----- DATA RECORDS

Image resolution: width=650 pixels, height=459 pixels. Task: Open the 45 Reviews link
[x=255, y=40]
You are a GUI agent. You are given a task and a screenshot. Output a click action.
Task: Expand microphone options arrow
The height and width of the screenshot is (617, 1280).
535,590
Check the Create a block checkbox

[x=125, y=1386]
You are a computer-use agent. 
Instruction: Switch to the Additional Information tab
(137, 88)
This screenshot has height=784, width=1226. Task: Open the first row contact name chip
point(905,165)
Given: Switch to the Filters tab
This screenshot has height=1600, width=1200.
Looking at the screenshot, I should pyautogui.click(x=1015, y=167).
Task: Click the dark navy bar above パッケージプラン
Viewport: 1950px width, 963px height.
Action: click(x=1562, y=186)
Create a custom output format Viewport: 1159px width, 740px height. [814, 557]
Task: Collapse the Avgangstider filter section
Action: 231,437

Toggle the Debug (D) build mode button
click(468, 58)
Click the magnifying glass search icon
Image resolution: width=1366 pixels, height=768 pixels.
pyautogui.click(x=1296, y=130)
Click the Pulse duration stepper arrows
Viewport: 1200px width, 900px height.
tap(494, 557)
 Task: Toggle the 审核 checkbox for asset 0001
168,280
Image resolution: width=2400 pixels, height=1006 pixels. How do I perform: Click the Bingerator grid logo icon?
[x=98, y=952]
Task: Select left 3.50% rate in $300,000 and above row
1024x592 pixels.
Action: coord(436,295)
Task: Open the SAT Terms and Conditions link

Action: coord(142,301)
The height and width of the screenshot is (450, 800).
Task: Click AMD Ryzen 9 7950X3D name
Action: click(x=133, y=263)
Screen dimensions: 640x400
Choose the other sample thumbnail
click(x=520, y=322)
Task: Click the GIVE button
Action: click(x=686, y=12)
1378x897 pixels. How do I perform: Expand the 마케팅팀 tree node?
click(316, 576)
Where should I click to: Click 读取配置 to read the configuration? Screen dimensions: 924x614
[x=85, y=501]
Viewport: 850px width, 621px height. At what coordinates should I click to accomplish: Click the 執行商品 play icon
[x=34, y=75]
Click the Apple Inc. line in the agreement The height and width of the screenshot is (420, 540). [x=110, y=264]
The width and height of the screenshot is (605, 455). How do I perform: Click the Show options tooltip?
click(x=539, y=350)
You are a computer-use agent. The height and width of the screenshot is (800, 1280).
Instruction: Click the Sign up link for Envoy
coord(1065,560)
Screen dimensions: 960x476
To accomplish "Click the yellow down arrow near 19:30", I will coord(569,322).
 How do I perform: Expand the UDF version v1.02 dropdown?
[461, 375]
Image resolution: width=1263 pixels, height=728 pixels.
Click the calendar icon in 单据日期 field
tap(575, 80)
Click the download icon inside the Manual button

----------

Everything in the listing above should be repeated exactly.

Image resolution: width=650 pixels, height=459 pixels. Task: Open the 45 Reviews link
[x=255, y=40]
You are a GUI agent. You are given a task and a screenshot. Output a click action.
Task: Expand microphone options arrow
The height and width of the screenshot is (617, 1280).
535,590
Check the Create a block checkbox

[x=125, y=1386]
You are a computer-use agent. 
Instruction: Switch to the Additional Information tab
(137, 88)
This screenshot has height=784, width=1226. Task: Open the first row contact name chip
point(905,165)
Given: Switch to the Filters tab
This screenshot has height=1600, width=1200.
Looking at the screenshot, I should pyautogui.click(x=1015, y=167).
Task: Click the dark navy bar above パッケージプラン
Viewport: 1950px width, 963px height.
Action: click(x=1562, y=186)
Create a custom output format Viewport: 1159px width, 740px height. [814, 557]
Task: Collapse the Avgangstider filter section
Action: 231,437

Toggle the Debug (D) build mode button
click(468, 58)
Click the magnifying glass search icon
Image resolution: width=1366 pixels, height=768 pixels.
pyautogui.click(x=1296, y=130)
Click the Pulse duration stepper arrows
Viewport: 1200px width, 900px height.
tap(494, 557)
 Task: Toggle the 审核 checkbox for asset 0001
168,280
Image resolution: width=2400 pixels, height=1006 pixels. How do I perform: Click the Bingerator grid logo icon?
[x=98, y=952]
Task: Select left 3.50% rate in $300,000 and above row
1024x592 pixels.
Action: coord(436,295)
Task: Open the SAT Terms and Conditions link

Action: coord(142,301)
The height and width of the screenshot is (450, 800).
Task: Click AMD Ryzen 9 7950X3D name
Action: click(x=133, y=263)
Screen dimensions: 640x400
Choose the other sample thumbnail
click(x=520, y=322)
Task: Click the GIVE button
Action: click(x=686, y=12)
1378x897 pixels. How do I perform: Expand the 마케팅팀 tree node?
click(316, 576)
Where should I click to: Click 读取配置 to read the configuration? Screen dimensions: 924x614
[x=85, y=501]
Viewport: 850px width, 621px height. At what coordinates should I click to accomplish: Click the 執行商品 play icon
[x=34, y=75]
Click the Apple Inc. line in the agreement The height and width of the screenshot is (420, 540). [x=110, y=264]
The width and height of the screenshot is (605, 455). How do I perform: Click the Show options tooltip?
click(x=539, y=350)
You are a computer-use agent. The height and width of the screenshot is (800, 1280).
Instruction: Click the Sign up link for Envoy
coord(1065,560)
Screen dimensions: 960x476
To accomplish "Click the yellow down arrow near 19:30", I will coord(569,322).
 How do I perform: Expand the UDF version v1.02 dropdown?
[461, 375]
Image resolution: width=1263 pixels, height=728 pixels.
Click the calendar icon in 单据日期 field
tap(575, 80)
Click the download icon inside the Manual button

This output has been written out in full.